Kemi Badenoch has admitted she does not speak to women in burqas during constituency surgery.
The Tory leader also said bosses should have the right to ban employees from wearing burkas and other face coverings in the workplace.
She told the Sunday Telegraph she had “strong views about face coverings” after the explosive debate reignited last week when Reform’s chairman Zia Yusuf resigned amid a row over the religious garment, before rejoining on Saturday night.
Badenoch said: “If you come into my constituency surgery, you have to remove your face covering, whether it’s a burka or a balaclava.
“I’m not talking to people who are not going to show me their face, and I also believe that other people should have that control.

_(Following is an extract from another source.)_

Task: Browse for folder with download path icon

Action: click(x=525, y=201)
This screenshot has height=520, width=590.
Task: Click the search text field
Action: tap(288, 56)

“Organisations should be able to decide what their staff wear; it shouldn’t be something that people should be able to override.”
However, she refused to ban the burqa outright, arguing it would be a waste of police time to enforce it.
The leader of the opposition blasted courts and first-cousin marriages as well for acting as an “insidious” obstacle to integration.
“If you were to ask me where you start with integration – sharia courts, all of this nonsense sectarianism, things like first-cousin marriage – there’s a whole heap of stuff that is far more insidious and that breeds more problems.
“My view is that people should be allowed to wear whatever they want, not what their husband is asking them to wear or what their community says that they should wear.”
Former Labour home secretary Jack Straw came under pressure in 2006 for asking women in his constituency surgeries to remove burqas in an effort to make the conversation have a greater value without a face covering.